Floating down the green river from Ruby ranch to the confluence on a mad river explorer. Fairly flat water. I am putting all our gear except some of the food and water in drybags. A few questions.
- should I attach the dry bags to the boat …in case we tip over? If so …shouldn’t I have floatation attached too?
- Water … we are carrying 12 gallons of water in the canoe. Probably 4 3 gallon jugs. How do I carry them on board?
- Advice on taking anything else on the trip (safety gear etc)?
I have done many multiday trips
and our criteria is to have everything lashed into the canoe.
It is much easier to tow the whole nine yards to shore than go swimming all over the place collecting stuff if you did happen to capsize.
Besides your normal camping gear don’t forget a couple of spare paddles and the ever necessary first aid kit.
Have a great trip
Some people have probably
fallen over, but I’ve never heard nor seen it. Even on big-wind days, I don’t recall waves much over a foot high. It’s just about the flattest water around.
Great trip. My recommendation is to investigate and chose some day-hikes that meet your interest. On river, Canyonland looks pretty much the same from Mineral Bottom on down. It’s my experience that your camp and hikes define the trip. There are some good ones along this stretch.

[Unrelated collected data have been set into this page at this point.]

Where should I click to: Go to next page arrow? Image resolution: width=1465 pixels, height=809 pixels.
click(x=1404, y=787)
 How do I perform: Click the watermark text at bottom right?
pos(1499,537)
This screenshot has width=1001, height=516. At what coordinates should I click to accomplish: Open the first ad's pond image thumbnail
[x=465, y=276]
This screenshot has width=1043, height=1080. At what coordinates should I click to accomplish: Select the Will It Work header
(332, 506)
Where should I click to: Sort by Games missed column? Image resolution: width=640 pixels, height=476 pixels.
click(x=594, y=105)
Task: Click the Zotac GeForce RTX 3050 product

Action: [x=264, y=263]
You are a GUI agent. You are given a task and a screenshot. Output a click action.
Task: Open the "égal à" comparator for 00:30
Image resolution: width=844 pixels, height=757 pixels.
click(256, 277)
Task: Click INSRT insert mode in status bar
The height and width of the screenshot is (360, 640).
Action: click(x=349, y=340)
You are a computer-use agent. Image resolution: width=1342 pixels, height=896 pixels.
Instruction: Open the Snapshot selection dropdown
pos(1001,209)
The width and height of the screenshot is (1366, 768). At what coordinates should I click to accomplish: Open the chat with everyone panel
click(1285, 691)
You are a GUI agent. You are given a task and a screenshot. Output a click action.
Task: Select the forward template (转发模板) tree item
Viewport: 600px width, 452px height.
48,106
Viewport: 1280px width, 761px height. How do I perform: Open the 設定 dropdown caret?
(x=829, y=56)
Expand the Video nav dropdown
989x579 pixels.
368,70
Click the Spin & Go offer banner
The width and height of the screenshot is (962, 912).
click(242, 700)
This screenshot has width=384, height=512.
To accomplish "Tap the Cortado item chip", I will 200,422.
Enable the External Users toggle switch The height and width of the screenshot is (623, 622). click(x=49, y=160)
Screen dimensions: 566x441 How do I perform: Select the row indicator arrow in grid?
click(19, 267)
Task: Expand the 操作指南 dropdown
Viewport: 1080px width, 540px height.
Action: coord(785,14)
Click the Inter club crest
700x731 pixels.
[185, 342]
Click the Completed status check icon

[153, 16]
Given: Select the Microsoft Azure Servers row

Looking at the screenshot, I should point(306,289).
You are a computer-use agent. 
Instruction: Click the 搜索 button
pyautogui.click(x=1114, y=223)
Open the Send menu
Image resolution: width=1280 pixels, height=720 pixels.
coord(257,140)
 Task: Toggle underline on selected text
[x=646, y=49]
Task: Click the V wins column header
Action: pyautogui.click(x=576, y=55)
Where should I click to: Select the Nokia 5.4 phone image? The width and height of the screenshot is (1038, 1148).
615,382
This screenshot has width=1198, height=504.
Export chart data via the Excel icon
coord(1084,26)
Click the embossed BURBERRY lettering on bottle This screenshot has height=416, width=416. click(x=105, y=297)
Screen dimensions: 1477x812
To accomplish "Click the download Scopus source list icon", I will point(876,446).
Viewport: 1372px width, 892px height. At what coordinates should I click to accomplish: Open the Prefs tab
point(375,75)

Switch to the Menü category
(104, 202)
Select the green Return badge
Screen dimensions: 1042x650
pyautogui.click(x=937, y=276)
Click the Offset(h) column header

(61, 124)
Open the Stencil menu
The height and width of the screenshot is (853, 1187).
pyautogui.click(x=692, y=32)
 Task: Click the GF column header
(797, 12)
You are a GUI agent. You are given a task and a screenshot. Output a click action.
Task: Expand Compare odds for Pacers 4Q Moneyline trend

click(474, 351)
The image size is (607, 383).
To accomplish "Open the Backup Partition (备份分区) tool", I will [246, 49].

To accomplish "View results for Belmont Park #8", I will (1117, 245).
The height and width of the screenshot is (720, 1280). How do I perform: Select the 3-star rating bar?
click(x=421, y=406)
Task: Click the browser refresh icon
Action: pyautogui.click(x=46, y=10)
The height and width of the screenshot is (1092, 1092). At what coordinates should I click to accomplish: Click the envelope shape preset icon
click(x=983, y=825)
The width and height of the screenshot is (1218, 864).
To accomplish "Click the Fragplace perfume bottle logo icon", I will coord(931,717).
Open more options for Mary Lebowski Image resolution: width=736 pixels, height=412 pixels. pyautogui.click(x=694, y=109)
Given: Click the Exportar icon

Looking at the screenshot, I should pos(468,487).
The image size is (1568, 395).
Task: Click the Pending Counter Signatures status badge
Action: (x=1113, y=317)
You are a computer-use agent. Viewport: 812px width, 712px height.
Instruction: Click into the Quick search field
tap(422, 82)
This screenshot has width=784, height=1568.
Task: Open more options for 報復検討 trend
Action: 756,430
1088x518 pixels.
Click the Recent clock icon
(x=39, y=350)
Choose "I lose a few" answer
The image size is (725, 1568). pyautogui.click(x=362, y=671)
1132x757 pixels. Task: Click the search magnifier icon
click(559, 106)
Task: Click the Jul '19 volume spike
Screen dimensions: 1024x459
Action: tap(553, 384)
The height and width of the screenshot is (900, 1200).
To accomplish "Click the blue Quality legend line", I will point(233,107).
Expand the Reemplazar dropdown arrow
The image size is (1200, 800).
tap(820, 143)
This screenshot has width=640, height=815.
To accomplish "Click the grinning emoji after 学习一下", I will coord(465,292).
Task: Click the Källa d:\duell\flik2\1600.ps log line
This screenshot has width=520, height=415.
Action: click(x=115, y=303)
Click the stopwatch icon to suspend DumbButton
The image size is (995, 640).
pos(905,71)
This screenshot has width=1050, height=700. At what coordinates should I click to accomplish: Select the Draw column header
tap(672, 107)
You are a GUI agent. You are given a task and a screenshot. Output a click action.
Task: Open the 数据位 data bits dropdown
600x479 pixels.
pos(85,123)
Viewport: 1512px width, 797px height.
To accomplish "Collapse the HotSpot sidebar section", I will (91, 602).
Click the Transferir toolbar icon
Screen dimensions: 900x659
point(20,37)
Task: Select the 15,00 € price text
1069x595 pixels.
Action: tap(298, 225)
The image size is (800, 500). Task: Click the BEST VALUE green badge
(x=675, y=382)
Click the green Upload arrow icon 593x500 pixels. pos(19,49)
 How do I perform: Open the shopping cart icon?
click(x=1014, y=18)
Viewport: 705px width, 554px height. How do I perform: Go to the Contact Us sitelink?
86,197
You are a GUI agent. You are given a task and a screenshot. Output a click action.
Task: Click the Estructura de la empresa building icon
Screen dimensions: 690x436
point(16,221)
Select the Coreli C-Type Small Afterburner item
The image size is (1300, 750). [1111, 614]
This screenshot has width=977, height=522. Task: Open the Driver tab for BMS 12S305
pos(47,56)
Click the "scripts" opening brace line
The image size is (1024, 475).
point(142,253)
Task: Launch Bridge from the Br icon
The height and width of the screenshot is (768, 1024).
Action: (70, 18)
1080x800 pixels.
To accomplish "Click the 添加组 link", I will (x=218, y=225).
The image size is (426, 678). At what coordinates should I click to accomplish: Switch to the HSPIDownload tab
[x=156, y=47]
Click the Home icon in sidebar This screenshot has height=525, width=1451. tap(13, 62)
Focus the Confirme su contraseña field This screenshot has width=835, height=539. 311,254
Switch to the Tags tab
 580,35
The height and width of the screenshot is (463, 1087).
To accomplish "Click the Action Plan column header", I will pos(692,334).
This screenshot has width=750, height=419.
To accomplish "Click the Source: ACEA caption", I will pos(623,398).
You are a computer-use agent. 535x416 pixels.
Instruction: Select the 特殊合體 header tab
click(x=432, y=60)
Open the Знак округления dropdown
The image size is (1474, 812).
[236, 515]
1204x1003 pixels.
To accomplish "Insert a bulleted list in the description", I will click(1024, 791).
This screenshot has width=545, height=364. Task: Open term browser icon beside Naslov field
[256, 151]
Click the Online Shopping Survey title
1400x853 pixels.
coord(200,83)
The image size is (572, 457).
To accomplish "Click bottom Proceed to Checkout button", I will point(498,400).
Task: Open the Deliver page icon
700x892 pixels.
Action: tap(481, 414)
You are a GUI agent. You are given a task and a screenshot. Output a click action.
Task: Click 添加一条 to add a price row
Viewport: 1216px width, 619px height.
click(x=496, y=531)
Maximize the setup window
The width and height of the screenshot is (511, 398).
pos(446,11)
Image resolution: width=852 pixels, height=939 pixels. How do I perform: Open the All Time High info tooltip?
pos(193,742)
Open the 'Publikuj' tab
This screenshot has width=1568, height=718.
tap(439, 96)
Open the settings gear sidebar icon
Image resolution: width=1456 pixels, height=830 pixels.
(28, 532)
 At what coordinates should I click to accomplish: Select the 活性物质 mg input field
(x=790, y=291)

One I’m very fond of is the Surprise Valley hike out of Spanish Bottom. There are a lot of photos of it and other Green River hikes on my web site.
The Surprise Valley is under the April 04 Canyonlands trip.
I forgot to mention, and the
outfitters always warn about with canoe rentals, is most lost boats are due to the wind. Not tied up, etc.
As JackL mentioned, just normal common-sense boat camping will get you through.
I’d tie the water containers in
just so that if you do manage to tip (unlikely as it is) you can gather things in more easily–Bill Mason-style in one long line–not so they stay in the boat, just so they don’t drift away.
I’m feeling envious. We did the trip a few years ago, and it’s absolutely beautiful.
I think I need to go again.
“Bill Mason Style”
– Last Updated: May-17-07 9:38 PM EST –
Bill Mason's older writings suggested the long-line method. He later changed his tune and decided that lashing stuff in tightly makes a swamped boat a lot easier to deal with. This also takes advantage of the fact that gear packs float. Lashed-in gear adds a fair amount of floatation to a swamped boat. As to tying in water containers, that's for convenience only - containers that are completely full won't add or detract from the boat's floatation (though once partly empty, they contribute).
Full bottles & jugs will sink. Try it.
– Last Updated: May-17-07 11:05 PM EST –
Leave enough air space so the jugs will float. If you can't test them at home test them before you put-in.
Good luck & Happy paddling
The Green River
from Green River down to the Confluence is pretty dang close to flat water. It’s unlikely that you’ll tip, and if you do (so long as you’re wearing a PFD) it’s extremely unlikely that you’ll have any trouble except collecting your stuff.
At least 90% of the time you can just stand up, and the other 10%, you can just swim or drift to where you can stand up.
It’s mostly so slow that you could swim faster than your canoe will drift.
Do you have to bring water?
Is it not allowed or is the water not suitable for filtering? That’s 100 pounds and some cubic feet of packing space dedicated to water, which is something you don’t usually run short of on a river trip. I’d suggest two 1-gal bottles, a water filter, and a bottle of iodine bills for backup.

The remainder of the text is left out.